# IR interference leaking from TiVo - how to fix?



## grum (May 9, 2002)

Hi all, 

I use a Digisender to send my TiVo and other signals around the house, which works very well except for the IR remote sending. There is a lot of IR interference on the Digisender transmitter (which receives the IR from receivers around the house) and that makes any remote function intermittent. I can normally find a "sweet spot" where it'll work quite well but decided it was time to troubleshoot it to find the source of the interference. 

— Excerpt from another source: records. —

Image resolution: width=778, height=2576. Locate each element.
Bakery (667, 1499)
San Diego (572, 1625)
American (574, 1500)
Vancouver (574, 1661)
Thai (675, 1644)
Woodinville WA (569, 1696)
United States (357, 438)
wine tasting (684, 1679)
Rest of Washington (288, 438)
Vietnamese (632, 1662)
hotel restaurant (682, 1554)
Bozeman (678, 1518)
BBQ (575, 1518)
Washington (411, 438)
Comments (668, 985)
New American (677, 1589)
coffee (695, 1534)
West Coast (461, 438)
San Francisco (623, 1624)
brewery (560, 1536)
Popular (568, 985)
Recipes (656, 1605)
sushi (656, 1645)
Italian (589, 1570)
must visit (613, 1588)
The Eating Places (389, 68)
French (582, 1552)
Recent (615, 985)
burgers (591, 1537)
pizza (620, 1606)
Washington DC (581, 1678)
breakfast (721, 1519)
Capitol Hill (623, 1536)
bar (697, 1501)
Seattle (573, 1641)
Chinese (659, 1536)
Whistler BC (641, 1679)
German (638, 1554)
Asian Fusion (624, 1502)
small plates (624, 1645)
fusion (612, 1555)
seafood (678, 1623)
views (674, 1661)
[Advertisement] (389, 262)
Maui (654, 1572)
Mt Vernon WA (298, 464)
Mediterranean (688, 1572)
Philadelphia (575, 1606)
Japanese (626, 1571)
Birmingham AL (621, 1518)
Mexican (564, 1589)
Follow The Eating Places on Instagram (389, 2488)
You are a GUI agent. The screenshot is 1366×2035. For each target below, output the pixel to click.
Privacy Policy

So after much unplugging it turns out to be my TiVo causing the interference. Basically with everything plugged in and working, I can see IR interference on the Digisender - if I switch off the TiVo at the mains, the interference stops - when I switch it on again the interference starts almost immediately. Switching off the front IR blaster and unplugging the IR wand makes no difference. 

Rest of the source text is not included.